Quand on pense à la musique argentine, on pense automatiquement au tango. Celles et ceux qui en connaissent un peu plus, dont plusieurs compatriotes québécois d’origine argentine, vous parleront du rock nacional, qui a transformé la musique hispanophone. Puis, il y a le folklore argentin, dont on retient la formidable Mercedes Sosa. Mais ce folklore est une mine profonde, sertie de couloirs différents de traditions, autochtone autant qu’espagnole, qui se distinguent d’une région à l’autre.
Et voilà qu’un rappeur-trap du nom de Milo J – Milo Jota en espagnol-se décide à rebrasser les cartes de ce style à sa manière en multipliant les collaborations. Le résultat est impressionnant et innovant, applaudi autant en Argentine qu’ailleurs dans le monde hispanique, y compris aux États-Unis. J’ai découvert ce disque grâce à l’émission web Alt Latino, sur le site de National Public Radio, aux USA.

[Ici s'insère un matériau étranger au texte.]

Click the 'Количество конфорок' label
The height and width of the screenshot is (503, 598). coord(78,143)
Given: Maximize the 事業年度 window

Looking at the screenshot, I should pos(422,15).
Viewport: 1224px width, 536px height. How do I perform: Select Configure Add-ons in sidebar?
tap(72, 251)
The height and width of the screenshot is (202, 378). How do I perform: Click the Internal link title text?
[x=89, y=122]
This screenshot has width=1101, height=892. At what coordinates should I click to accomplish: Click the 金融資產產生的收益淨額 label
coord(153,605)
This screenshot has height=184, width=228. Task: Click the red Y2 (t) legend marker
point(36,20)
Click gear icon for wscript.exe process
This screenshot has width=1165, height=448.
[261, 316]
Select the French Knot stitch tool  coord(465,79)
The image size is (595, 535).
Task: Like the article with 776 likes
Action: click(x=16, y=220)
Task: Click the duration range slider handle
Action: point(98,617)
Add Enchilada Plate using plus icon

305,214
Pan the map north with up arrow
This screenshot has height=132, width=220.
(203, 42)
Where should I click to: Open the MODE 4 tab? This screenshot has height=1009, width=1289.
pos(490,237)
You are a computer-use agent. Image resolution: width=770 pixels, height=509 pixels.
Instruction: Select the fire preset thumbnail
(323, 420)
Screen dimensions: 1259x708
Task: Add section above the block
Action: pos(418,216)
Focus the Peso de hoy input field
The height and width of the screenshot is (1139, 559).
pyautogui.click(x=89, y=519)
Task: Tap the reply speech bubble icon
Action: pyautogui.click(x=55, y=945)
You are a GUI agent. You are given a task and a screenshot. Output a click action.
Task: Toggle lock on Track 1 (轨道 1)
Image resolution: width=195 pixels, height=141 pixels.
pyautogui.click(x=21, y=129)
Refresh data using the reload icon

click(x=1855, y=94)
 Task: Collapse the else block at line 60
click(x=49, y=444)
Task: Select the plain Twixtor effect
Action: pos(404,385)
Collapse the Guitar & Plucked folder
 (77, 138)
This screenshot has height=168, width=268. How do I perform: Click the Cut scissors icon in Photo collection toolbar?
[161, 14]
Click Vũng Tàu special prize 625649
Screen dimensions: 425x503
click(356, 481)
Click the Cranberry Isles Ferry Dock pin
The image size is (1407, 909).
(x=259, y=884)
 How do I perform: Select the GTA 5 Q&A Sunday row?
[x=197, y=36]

Dès la première pièce, Bajo de la Piel, nous sommes étonnés des mélanges: une guitare, des percussions, une voix qui semble dater d’un demi siècle; puis arrive la bandonéon, l’instrument fétiche du tango; puis des claviers électroniques, puis une voix de femme éthérée, puis des percussions folles, et tutti quanti.
Ceci me rappelle la décision d’un rappeur espagnol, C. Tangana, en 2022, de faire un exercice comparable, avec l’album El Madrileño, un disque ou le rap cède largement la place aux musiques de racines espagnoles, par de multiples duos ou trios, un disque qui a fait l’histoire en Espagne.
Ce parallèle a des limites: Milo J trace son propre chemin, mais le résultat est tout aussi surprenant et passionnant. Dans ses albums précédents, qui étaient plutôt trap, on sentait déjà que le jeune homme s’ouvrait à des formes chantées et à des musiques de racines.
Il y a de multiples collaborations sur La Vida Era Más Corta, qui dressent un bon portrait de la scène musicale du cône sud: Trueno et Nicki Nicole rappeurs argentins, Akrilla, chanteuse et rappeuse chilienne. Paula Prieto, une Américaine-Argentine qui fait du rock indépendant. Tous dans la vingtaine. Mais sur ce disque, vous ne les entendrez pas rapper : Milo J les pousse vers le folklore, mais un folklore rafraîchi et renouvelé.
À l’autre extrême générationnel, Milo J dialogue avec une décédée Mercedes Sosa elle-même, sous forme virtuelle. On entend aussi le grand chanteur de Trova cubaine, Silvio Rodriguez, ainsi que Soledad, qui a renouvelé le folklore argentin dans les années 90.
Je vous ai gardé le meilleur pour la fin. Bien qu’il soit à son troisième opus, Milo J n’a que 19 ans. Il n’en est qu’à ses débuts.
L’Argentine est un pays magnifique avec beaucoup de problèmes politiques et économiques. Mais plus le pays sombre à ces niveaux, plus sa culture reste lumineuse et diversifiée.